OpenClaw integration

How DefenseClaw integrates with OpenClaw end-to-end — fetch interceptor, before_tool_call hook, correlation headers, plugin-mediated HITL approvals, and the audit loop.

OpenClaw is the connector DefenseClaw was designed against. It is also the only connector that ships a first-party plugin in the same repository (extensions/defenseclaw/). That plugin owns the OpenClaw-side wiring; the gateway and CLI own everything else.

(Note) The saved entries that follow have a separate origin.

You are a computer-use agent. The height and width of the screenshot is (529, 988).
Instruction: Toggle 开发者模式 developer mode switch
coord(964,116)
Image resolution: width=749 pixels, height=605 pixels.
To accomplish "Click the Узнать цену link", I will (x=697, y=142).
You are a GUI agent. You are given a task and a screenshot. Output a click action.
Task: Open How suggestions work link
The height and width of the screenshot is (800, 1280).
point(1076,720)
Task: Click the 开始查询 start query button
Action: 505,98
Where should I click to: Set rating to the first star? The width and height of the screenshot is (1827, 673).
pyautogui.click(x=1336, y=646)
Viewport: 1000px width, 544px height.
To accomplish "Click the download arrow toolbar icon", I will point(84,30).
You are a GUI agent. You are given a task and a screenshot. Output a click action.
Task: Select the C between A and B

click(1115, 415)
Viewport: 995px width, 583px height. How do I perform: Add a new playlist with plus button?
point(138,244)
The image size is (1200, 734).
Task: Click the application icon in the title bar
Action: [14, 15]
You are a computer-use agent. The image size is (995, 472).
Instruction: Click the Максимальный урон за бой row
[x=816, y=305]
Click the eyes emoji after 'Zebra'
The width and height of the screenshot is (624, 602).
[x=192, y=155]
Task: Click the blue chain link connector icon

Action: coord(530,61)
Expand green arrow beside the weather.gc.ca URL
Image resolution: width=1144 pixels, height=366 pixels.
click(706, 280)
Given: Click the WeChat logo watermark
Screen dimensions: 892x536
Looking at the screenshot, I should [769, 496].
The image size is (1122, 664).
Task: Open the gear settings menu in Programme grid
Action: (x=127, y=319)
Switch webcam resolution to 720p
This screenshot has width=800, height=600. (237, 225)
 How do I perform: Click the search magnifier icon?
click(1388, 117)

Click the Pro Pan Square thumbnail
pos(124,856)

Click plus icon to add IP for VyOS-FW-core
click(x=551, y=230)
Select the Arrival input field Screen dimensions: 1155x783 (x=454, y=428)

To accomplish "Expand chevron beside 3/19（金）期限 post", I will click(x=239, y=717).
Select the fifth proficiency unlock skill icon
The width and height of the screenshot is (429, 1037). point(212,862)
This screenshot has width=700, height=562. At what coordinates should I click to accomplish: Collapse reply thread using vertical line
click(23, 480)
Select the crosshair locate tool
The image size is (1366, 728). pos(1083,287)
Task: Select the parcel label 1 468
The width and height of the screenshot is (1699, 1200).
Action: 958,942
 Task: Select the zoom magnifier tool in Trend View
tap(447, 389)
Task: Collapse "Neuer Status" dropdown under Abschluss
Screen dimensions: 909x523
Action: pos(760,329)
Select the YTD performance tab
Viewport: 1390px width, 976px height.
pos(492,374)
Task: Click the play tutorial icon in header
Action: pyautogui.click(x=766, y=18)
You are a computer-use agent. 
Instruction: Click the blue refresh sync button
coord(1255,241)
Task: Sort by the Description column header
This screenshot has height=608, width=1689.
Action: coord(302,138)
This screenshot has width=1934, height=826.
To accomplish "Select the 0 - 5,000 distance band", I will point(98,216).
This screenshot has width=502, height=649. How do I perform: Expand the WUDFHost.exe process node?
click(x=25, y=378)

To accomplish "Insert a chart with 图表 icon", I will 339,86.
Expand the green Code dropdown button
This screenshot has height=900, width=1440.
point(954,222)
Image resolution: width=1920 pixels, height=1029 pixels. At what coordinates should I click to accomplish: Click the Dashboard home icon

Plugin install + first guardrail. The DefenseClaw plugin loads inside OpenClaw, the gateway picks up the correlation header, and policy decisions stream back through the chat UI.

Components

DefenseClaw plugin

TypeScript plugin under extensions/defenseclaw/. Hooks into OpenClaw's fetch interceptor and before_tool_call lifecycle.

defenseclaw-gateway

Go sidecar. Receives plugin requests, evaluates policy, returns verdicts, and writes the audit row.

DefenseClaw CLI

Python operator surface. Runs setup and exposes the TUI for audit, alerts, logs, and inventory.

Protocol compatibility

The DefenseClaw gateway client speaks the OpenClaw WebSocket handshake across the protocol v3-v4 range. During connect it sends minProtocol: 3 and maxProtocol: 4; OpenClaw returns the negotiated hello-ok protocol plus the supported method and event feature sets. That keeps current OpenClaw protocol v4 installs compatible while preserving the v3 challenge-response device flow for older OpenClaw endpoints.

End-to-end flow

  1. 01User OpenClaw

    prompt

  2. 02OpenClaw Plugin

    fetch (LLM request)

  3. 03Plugin Gateway

    POST /v1/inspect + correlation ID

  4. 04Gateway Plugin

    allow / block / pause

  5. 05Plugin OpenClaw

    publish approval prompt (when paused)

  6. 06OpenClaw Operator

    approval request in chat

  7. 07Operator OpenClaw

    approve / deny

  8. 08OpenClaw Plugin

    approval response

  9. 09Plugin Gateway

    resolve approval

  10. 10Gateway Plugin

    resolved verdict

  11. 11Plugin OpenClaw

    forward (or reject)

  12. 12OpenClaw Plugin

    before_tool_call(name, args)

  13. 13Plugin Gateway

    POST /v1/tool/inspect

  14. 14Gateway Plugin

    verdict

  15. 15Plugin OpenClaw

    allow / block

  16. 16OpenClaw User

    response

Three interception points let DefenseClaw inspect every interesting moment in OpenClaw's lifecycle and surface HITL approvals back through the chat origin. Plugin is the bundled DefenseClaw plugin; Gateway is defenseclaw-gateway; Operator is the DefenseClaw TUI.

Correlation headers

Every plugin → gateway request carries X-DefenseClaw-Correlation-Id so the audit log can stitch a tool call back to the prompt that triggered it. The plugin generates one ID per OpenClaw turn; the gateway re-uses it for every downstream verdict.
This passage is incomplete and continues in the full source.